• _Exercise requirements_: Return only what runs from the line containing "Given: Open a new tab with plus icon" through the last line of the entries below, exactly, omitting pictures.

• _Records shown_:

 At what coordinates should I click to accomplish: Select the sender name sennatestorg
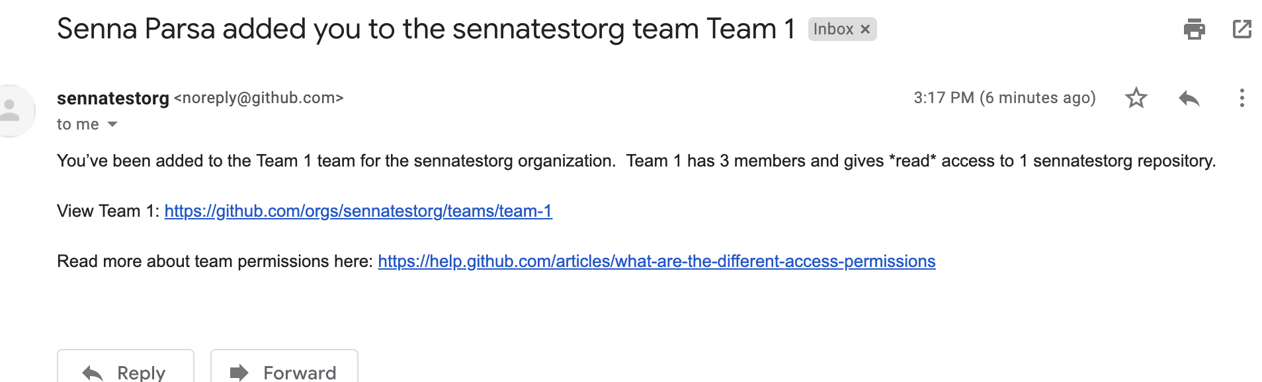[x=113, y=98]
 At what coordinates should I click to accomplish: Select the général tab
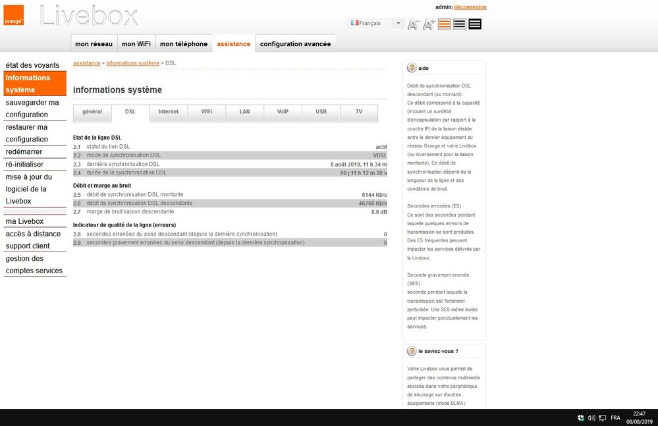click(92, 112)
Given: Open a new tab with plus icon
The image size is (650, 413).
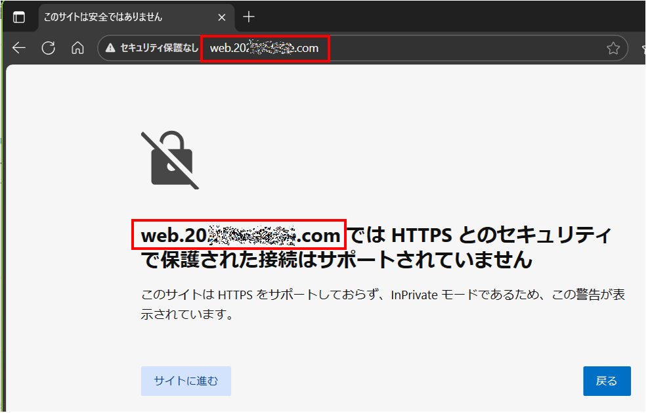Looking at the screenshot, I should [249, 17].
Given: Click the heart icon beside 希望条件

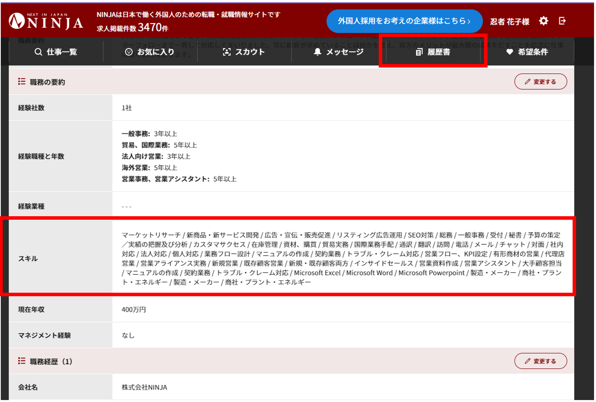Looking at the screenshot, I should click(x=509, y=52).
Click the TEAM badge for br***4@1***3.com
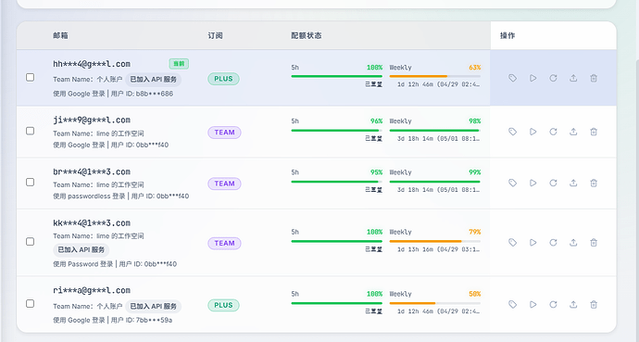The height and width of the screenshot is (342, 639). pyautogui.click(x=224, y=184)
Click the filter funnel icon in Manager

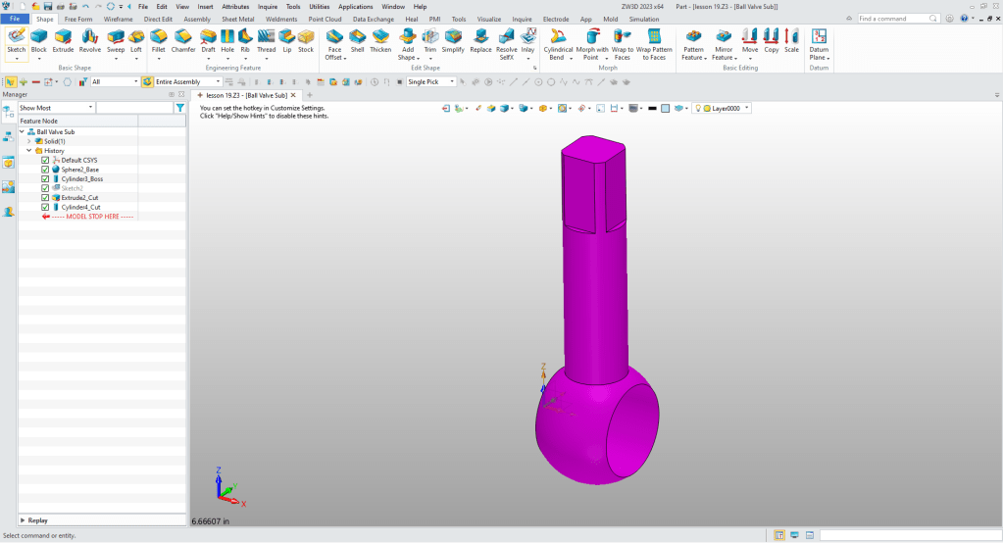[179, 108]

• _Task output_:
Given: Open a new tab with plus icon
The image size is (650, 413).
Looking at the screenshot, I should [249, 17].
Given: Click the heart icon beside 希望条件

Looking at the screenshot, I should click(x=509, y=52).
Click the TEAM badge for br***4@1***3.com
The height and width of the screenshot is (342, 639). pyautogui.click(x=224, y=184)
Click the filter funnel icon in Manager

[179, 108]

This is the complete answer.